Alors, ni une ni deux, je saute de mon lit à moitié à poil car, à l’instar d’un certain personnage de Nudism, je ne dors jamais sans mon caleçon, pour aller tenter de discuter fier à bras avec l’illustre inconnu nu du dehors du livre qui nous unit. Et ça marche. Nous embrayons derechef sur l’art si particulier, une fois encore confirmé dont Foucard use, de la ponctuation dans ses livres. Et comme nous repérons sur le parking une Renault Clio Williams d’une autre époque nous réalisons que nous devons partager d’autres goûts en commun.

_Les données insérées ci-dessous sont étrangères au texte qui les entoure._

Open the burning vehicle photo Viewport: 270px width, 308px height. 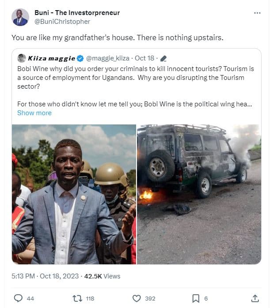coord(199,194)
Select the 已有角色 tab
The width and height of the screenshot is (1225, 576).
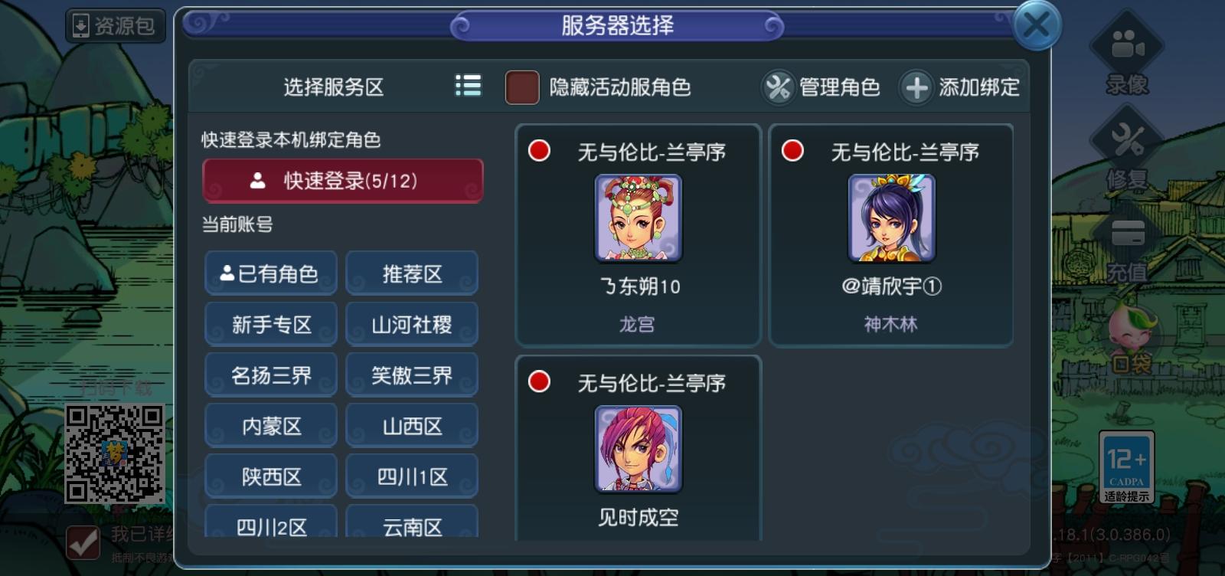tap(270, 273)
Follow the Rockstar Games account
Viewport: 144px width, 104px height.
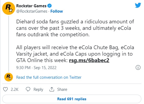[57, 11]
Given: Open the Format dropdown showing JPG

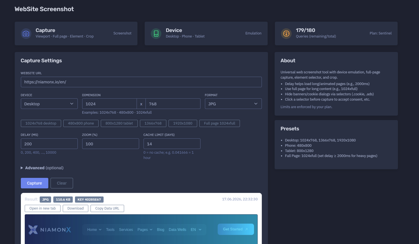Looking at the screenshot, I should (233, 104).
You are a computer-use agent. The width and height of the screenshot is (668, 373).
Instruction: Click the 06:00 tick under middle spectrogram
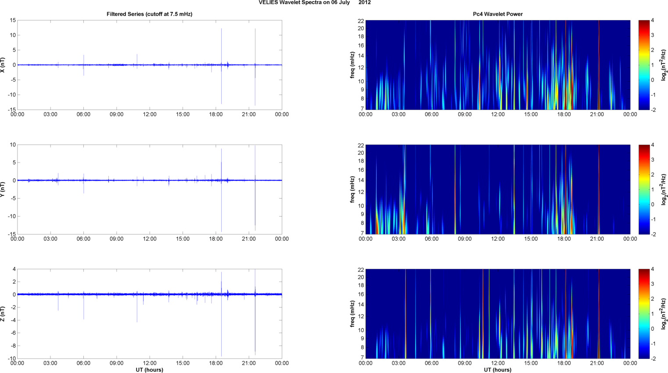431,239
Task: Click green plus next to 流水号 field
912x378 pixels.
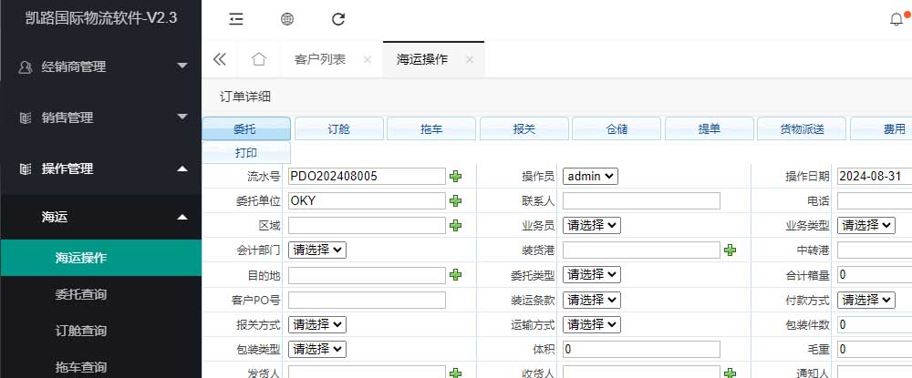Action: coord(456,176)
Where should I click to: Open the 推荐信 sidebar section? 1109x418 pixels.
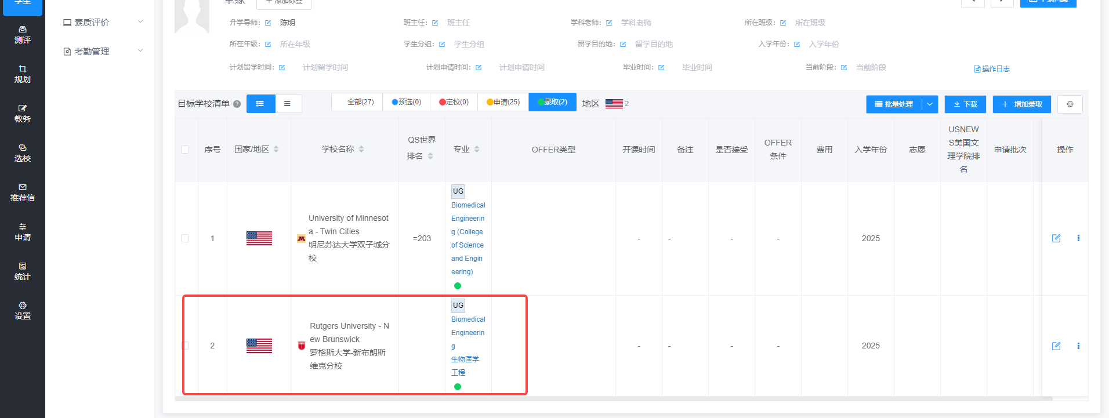pyautogui.click(x=23, y=192)
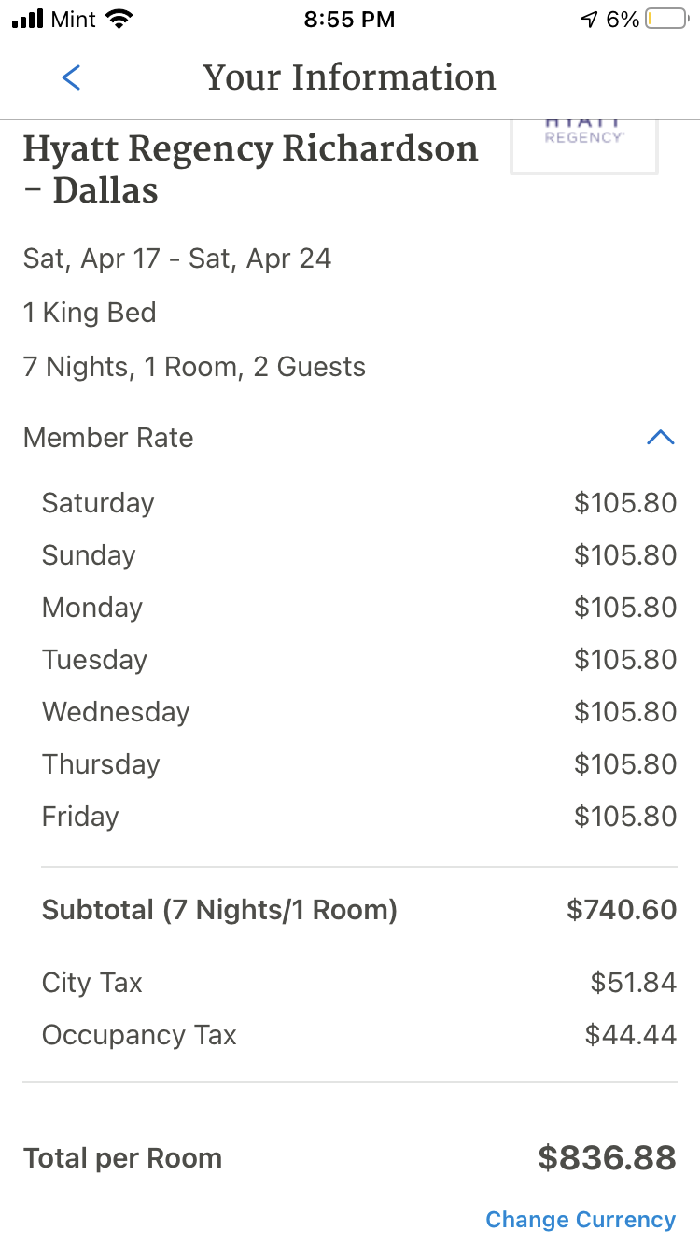
Task: Tap the City Tax line
Action: [359, 983]
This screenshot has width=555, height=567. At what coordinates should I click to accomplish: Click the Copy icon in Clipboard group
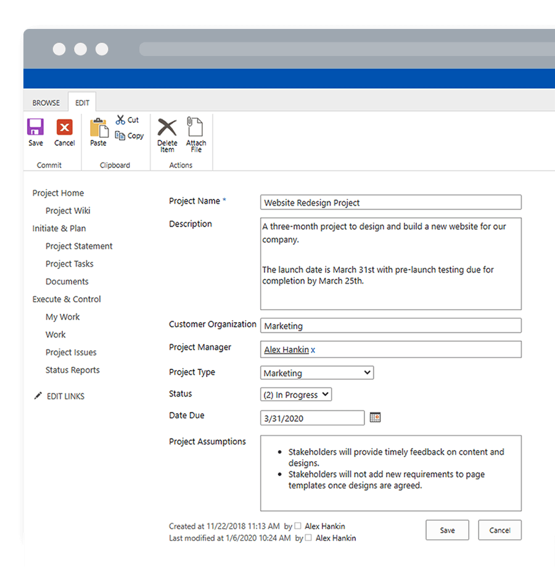tap(121, 135)
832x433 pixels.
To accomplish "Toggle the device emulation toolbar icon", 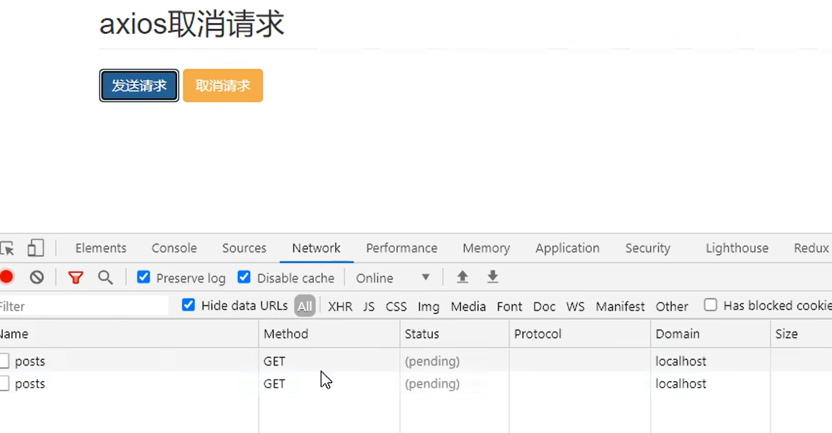I will point(35,248).
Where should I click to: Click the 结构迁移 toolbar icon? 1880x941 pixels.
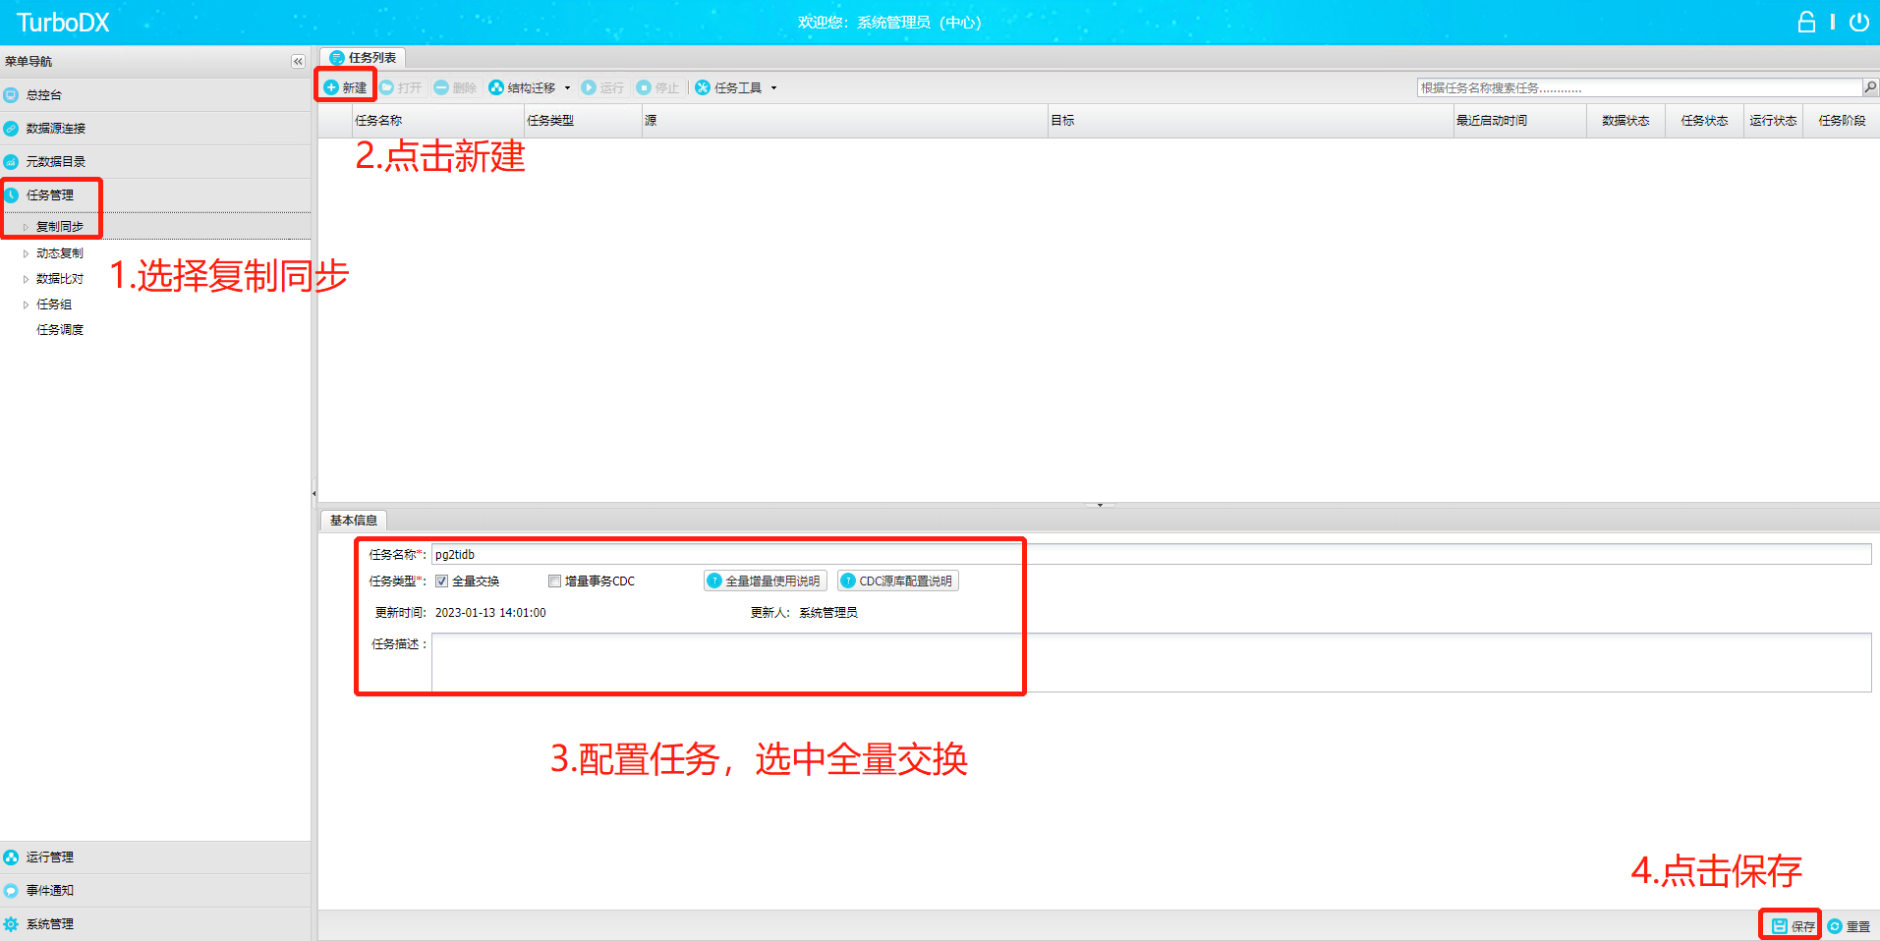(496, 87)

Et mon interlocuteur de commencer à m’expliquer que Nudism de Daniel Foucard est à coup sûr un livre hommage à la personne de Enzo Ferrari. Oui, le grand Enzo Ferrari. J’essaie de tempérer son interprétation car l’Enzo dont il est question dans Nudism ne saurait construire les plus incroyables voitures de sport de route et de compétition depuis plusieurs décennies. Mais mon nu interlocuteur persiste et commence même à me lire des extraits du livre pour soutenir son argumentation : « Tu vois, Enzo, ce qui me gêne dans ton combo de révolutionnaires, c’est son innocuité. Quant on est si peu nombreux, autant être méchants. Là, vous vous réunissez, point. Je sais que les idées les plus neuves ont toujours eu besoin d’un noyau d’origine pour se déployer. Je sais que les révolutions ont commencé dans les livres, puis ont été portées par un cercle d’intellectuels avant de prospérer sur un terrain fertile de colère. C’était valable hier et encore aujourd’hui. Sauf que ce sont les réactionnaires qui ont le mieux repris à leur compte cette mécanique. » Alors, hein, me dit-il, vous comprenez mieux maintenant ? Et là je comprends qu’il se moque de moi, qu’il me prend à mon propre jeu et que c’est lui qui bien que dépourvu de caleçon est en train de se payer ma tête, qu’il a reconnue. Je lui réponds alors que oui j’ai compris. Et j’enchaîne à mon tour : « Enzo se redresse légèrement, passe ses pouces sous l’élastique de son slip de bain puis le fait glisser sur ses chevilles. Agitant les pieds pour bien montrer la nature de son geste, il pose son textile près de lui. Sexe à l’air, décontracté, il se rassoit près de moi avec un sourire. / Ho, Enzo, déconne pas, remets ton slip. / Attends. » L’agitation devient palpable sur le parking parce que notre accoutrement a attiré les regards.